EXERCISE INSTRUCTIONS: Your answer must be a single number: the count of lines in the records below that include the string "showing".

[Stored records]
-- Opening Marker --
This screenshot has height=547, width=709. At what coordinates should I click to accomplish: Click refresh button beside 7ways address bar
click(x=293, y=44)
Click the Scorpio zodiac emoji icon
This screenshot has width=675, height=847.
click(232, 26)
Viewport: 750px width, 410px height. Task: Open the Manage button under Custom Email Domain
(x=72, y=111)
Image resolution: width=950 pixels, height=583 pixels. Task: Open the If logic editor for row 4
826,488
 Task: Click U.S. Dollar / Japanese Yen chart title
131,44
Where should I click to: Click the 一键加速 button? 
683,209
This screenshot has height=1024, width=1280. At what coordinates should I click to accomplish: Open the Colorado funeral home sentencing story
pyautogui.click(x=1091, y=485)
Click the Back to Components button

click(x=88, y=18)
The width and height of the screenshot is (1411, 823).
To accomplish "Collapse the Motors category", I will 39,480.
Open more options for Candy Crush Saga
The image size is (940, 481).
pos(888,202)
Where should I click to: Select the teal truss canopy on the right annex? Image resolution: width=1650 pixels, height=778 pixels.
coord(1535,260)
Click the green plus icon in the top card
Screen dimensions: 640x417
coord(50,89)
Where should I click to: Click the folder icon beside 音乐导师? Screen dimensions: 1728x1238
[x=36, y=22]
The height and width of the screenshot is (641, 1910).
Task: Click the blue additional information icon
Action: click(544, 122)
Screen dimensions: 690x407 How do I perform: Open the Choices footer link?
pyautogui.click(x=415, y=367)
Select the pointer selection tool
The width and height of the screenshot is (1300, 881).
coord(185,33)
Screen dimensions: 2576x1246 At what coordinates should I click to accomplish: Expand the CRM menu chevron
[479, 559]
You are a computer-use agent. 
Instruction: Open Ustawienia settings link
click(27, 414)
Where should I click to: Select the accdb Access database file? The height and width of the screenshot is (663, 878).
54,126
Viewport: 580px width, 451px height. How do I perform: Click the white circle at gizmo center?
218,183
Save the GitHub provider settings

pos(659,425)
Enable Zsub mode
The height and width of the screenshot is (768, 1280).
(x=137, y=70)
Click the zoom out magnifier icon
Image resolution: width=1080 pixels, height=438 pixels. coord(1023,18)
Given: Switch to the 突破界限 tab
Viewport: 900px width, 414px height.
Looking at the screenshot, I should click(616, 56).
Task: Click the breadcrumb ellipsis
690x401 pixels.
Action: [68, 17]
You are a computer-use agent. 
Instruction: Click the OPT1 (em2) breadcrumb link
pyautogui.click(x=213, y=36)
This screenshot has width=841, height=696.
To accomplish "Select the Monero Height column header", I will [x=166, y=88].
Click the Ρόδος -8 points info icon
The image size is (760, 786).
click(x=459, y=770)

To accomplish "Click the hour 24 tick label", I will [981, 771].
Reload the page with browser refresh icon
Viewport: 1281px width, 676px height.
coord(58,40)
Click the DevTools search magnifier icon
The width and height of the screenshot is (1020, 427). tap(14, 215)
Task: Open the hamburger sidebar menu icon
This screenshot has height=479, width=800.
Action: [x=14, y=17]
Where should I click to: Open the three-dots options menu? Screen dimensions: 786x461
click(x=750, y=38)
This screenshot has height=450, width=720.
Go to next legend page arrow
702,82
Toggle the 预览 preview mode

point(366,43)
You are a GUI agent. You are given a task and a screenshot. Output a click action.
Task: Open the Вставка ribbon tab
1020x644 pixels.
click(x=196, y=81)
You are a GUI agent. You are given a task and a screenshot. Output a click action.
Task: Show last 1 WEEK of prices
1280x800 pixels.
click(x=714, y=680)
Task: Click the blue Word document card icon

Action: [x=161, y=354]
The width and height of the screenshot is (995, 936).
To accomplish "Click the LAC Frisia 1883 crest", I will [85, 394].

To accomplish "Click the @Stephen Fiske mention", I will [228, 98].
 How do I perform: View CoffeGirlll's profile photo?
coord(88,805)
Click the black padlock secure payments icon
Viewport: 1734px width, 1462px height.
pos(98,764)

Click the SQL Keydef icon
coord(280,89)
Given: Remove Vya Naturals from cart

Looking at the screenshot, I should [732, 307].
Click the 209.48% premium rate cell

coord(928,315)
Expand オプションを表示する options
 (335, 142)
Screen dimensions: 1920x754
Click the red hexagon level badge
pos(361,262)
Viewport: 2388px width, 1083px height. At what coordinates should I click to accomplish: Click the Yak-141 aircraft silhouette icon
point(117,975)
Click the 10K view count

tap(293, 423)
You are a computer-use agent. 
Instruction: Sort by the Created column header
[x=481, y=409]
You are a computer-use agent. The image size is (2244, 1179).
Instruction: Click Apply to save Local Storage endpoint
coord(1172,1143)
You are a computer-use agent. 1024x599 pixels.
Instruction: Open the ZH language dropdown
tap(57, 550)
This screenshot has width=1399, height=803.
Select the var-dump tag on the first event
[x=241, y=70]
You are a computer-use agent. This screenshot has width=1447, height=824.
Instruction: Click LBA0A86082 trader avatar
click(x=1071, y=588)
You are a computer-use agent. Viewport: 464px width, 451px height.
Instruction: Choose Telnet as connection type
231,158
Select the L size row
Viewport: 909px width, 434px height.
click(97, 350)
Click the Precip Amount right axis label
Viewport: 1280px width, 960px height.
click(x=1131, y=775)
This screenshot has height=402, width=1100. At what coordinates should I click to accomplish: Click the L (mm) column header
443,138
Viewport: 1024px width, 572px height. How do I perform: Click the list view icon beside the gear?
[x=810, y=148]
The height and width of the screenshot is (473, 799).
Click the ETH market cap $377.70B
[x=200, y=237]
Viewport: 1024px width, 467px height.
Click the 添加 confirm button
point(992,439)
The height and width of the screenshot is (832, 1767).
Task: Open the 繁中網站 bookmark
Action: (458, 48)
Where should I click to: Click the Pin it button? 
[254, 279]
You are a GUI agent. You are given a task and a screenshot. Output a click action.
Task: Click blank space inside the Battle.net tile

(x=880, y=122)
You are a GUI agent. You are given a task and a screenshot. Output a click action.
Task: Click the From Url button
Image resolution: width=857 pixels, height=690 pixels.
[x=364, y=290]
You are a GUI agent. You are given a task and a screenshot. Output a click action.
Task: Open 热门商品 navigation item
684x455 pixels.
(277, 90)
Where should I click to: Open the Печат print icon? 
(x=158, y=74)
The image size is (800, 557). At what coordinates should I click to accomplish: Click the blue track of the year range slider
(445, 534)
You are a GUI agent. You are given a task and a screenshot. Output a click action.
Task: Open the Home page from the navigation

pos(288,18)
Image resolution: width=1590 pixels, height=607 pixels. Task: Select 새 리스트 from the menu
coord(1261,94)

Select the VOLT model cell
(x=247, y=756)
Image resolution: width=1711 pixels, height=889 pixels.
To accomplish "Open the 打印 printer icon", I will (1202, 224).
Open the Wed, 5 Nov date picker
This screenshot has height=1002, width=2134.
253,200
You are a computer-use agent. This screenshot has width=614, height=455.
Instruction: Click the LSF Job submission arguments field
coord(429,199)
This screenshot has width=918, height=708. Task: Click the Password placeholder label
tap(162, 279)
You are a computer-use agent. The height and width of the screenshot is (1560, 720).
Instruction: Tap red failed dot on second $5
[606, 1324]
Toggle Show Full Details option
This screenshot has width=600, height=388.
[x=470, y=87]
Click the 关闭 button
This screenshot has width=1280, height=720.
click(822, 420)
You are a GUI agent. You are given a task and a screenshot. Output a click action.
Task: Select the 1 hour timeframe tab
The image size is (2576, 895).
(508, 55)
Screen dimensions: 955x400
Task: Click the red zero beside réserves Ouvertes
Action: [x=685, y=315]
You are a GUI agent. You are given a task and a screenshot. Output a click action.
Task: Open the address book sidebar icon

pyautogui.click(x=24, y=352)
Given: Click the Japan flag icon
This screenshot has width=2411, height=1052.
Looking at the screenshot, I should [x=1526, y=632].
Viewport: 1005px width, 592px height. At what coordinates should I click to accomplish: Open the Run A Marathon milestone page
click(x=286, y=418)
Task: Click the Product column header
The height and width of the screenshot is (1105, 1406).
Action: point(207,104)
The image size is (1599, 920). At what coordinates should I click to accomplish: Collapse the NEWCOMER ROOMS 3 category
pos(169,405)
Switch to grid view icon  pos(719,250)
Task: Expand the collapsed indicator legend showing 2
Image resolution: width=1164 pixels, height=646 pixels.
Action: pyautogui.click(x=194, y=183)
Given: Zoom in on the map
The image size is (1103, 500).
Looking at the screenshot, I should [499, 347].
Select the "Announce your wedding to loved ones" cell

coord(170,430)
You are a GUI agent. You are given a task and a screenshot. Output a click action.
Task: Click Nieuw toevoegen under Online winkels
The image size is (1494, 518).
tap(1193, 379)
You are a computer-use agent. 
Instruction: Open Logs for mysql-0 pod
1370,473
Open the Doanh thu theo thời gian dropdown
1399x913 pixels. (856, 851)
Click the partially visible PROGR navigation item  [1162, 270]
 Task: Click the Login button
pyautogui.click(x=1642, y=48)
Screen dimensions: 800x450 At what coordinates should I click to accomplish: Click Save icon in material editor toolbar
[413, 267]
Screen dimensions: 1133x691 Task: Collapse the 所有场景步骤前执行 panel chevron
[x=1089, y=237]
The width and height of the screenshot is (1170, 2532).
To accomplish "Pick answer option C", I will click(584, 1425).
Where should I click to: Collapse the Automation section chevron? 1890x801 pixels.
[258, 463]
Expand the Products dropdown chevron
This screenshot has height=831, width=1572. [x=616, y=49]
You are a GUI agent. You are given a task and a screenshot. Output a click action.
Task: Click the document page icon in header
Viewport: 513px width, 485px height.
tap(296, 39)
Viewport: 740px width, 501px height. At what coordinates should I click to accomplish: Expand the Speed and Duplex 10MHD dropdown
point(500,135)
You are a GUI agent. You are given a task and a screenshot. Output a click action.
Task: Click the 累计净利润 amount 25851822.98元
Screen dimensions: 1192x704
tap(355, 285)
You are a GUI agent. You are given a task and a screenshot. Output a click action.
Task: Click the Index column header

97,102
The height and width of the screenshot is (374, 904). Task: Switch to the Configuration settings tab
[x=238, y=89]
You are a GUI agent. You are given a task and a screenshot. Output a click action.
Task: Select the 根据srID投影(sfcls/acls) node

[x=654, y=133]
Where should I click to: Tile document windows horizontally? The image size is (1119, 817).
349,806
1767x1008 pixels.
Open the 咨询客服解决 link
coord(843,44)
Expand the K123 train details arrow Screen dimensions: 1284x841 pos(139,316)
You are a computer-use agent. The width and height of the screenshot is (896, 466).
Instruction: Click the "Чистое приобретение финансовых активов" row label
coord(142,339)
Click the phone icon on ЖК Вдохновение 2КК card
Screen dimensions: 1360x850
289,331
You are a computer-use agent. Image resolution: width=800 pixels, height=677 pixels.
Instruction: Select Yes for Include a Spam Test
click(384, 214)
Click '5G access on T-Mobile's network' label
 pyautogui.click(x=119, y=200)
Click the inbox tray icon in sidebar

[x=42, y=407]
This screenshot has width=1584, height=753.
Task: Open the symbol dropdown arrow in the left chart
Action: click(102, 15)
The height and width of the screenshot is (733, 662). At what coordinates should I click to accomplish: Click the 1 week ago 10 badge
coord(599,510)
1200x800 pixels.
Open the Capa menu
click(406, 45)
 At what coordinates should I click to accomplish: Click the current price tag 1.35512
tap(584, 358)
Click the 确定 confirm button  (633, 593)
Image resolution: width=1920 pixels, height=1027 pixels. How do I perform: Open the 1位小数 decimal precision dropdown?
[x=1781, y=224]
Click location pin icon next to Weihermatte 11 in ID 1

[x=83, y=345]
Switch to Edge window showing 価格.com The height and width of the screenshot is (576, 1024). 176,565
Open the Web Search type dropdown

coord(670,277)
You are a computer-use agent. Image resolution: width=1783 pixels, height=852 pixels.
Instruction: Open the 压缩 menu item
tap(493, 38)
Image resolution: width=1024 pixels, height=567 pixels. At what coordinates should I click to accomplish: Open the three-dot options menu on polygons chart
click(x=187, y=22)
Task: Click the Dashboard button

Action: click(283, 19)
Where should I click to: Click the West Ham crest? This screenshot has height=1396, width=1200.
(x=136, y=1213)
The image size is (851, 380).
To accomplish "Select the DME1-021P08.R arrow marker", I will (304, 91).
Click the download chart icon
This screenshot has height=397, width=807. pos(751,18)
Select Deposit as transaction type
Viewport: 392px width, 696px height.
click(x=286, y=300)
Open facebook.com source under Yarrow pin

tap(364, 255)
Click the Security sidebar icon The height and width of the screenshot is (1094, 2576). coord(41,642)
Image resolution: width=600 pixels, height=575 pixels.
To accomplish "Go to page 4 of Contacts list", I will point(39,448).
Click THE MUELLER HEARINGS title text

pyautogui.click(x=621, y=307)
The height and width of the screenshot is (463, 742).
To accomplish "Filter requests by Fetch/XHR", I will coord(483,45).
-- Closing Marker --
WRITTEN ANSWER: 2